Mobilità chirurghi Per far funzionare questa macchina, per la quale Legato auspica anche la possibilità di una maggiore mobilità dei chirurghi (verso Perugia e da Perugia verso gli ospedali di territorio così da abbattere le liste di attesa) è prevista la presenza di 5 dirigenti medici-chirurghi e altrettanti anestesisti. «Questa organizzazione – è detto nella delibera – porterà tra la sala operatoria ed il reparto una riduzione di 2-3 infermieri ed 1 chirurgo ma soprattutto le spese indotte di reperibilità degli operatori e darà la possibilità di incrementare sia l’attività della chirurgia plastica ricostruttiva, oculistica,che tutte le tipologie chirurgiche ambulatoriali».
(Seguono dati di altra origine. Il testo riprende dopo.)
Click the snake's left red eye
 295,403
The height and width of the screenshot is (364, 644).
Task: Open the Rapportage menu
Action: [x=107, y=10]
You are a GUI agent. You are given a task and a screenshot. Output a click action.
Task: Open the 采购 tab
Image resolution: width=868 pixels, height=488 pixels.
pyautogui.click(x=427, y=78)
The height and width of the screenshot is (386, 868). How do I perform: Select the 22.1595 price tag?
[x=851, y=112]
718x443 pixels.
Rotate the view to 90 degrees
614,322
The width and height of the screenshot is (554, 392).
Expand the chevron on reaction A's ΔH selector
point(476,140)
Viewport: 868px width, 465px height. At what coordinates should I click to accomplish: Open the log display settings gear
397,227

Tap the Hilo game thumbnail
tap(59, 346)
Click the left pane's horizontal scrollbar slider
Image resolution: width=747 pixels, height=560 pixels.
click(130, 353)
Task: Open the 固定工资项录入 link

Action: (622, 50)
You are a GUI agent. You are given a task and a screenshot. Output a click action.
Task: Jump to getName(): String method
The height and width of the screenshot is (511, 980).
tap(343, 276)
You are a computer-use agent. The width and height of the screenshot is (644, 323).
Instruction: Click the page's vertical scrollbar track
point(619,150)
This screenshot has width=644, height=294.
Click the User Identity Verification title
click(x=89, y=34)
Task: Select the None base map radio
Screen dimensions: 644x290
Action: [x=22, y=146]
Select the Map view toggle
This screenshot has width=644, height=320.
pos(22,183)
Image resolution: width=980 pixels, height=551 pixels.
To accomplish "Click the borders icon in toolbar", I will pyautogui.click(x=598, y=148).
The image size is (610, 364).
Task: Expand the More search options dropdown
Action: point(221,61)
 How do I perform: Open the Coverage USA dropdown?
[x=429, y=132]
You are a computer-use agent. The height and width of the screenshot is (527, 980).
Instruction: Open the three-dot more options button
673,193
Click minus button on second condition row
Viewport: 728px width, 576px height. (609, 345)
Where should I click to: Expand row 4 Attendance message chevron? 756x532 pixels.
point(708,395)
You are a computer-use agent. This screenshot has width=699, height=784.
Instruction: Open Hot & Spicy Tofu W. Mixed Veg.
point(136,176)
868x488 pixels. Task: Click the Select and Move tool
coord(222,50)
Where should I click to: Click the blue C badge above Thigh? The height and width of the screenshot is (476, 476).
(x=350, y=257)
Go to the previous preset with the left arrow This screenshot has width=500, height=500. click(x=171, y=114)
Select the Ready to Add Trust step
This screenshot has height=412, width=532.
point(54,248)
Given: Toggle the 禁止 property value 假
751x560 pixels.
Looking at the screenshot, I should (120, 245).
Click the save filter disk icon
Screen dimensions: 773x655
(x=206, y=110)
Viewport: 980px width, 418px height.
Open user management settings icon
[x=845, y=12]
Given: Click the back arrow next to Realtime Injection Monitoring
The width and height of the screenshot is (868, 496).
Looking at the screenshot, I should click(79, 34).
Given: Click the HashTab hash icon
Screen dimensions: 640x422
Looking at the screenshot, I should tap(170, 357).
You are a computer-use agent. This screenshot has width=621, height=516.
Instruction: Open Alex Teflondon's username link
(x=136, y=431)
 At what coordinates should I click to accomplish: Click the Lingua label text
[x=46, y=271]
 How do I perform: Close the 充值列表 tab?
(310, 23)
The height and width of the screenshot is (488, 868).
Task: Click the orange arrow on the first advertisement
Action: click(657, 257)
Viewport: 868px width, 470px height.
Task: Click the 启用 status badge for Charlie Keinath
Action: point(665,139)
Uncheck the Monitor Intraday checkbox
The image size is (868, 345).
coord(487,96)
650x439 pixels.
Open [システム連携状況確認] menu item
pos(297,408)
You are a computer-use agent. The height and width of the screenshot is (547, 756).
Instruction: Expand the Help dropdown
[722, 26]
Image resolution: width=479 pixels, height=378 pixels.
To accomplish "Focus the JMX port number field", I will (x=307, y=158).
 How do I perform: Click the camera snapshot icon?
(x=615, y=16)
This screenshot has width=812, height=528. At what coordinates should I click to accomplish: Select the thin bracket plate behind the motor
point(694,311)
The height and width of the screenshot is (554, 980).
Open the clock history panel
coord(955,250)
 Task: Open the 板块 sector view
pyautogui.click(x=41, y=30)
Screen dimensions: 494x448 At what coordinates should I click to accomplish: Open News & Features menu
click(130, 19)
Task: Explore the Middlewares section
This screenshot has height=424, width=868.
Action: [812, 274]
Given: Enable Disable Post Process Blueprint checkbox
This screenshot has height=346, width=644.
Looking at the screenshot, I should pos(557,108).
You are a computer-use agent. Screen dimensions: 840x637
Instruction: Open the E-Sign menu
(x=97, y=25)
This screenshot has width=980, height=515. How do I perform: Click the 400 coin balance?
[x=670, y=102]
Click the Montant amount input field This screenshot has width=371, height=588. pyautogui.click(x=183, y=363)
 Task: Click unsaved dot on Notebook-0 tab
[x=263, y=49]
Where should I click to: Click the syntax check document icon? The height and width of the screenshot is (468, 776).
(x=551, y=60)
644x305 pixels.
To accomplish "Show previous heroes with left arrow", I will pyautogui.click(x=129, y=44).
Assisi sul piede di guerra Letti i provvedimenti ad Assisi in molti sono saltati sulla sedia. Antonio Lunghi, sindaco dopo l’elezione di Ricci in consiglio regionale, parla di «vero e proprio golpe» secondo lui «ben orchestrato dall’alto in perfetto stile sovietico», «senza avvisare minimamente le comunità coinvolte, né tantomeno il sindaco che funge da autorità sanitaria del territorio. Un atto terroristico anche nei confronti del personale ospedaliero anch’esso non avvisato e costretto a subirne le conseguenze». Lunghi promette battaglia e ha già inviato una lettera a Legato per chiedere un «incontro urgentissimo». Lo stesso ha fatto il Pd di Assisi, «preoccupato per il contenuto della delibera», che oltre a Legato vuole incontrare la presidente Catiuscia Marini, l’assessore Luca Barberini e il segretario del partito Giacomo Leonelli. A farsi sentire è anche Ricci, che ha presentato sul tema una mozione in consiglio regionale con la quale chiede di revocare la delibera.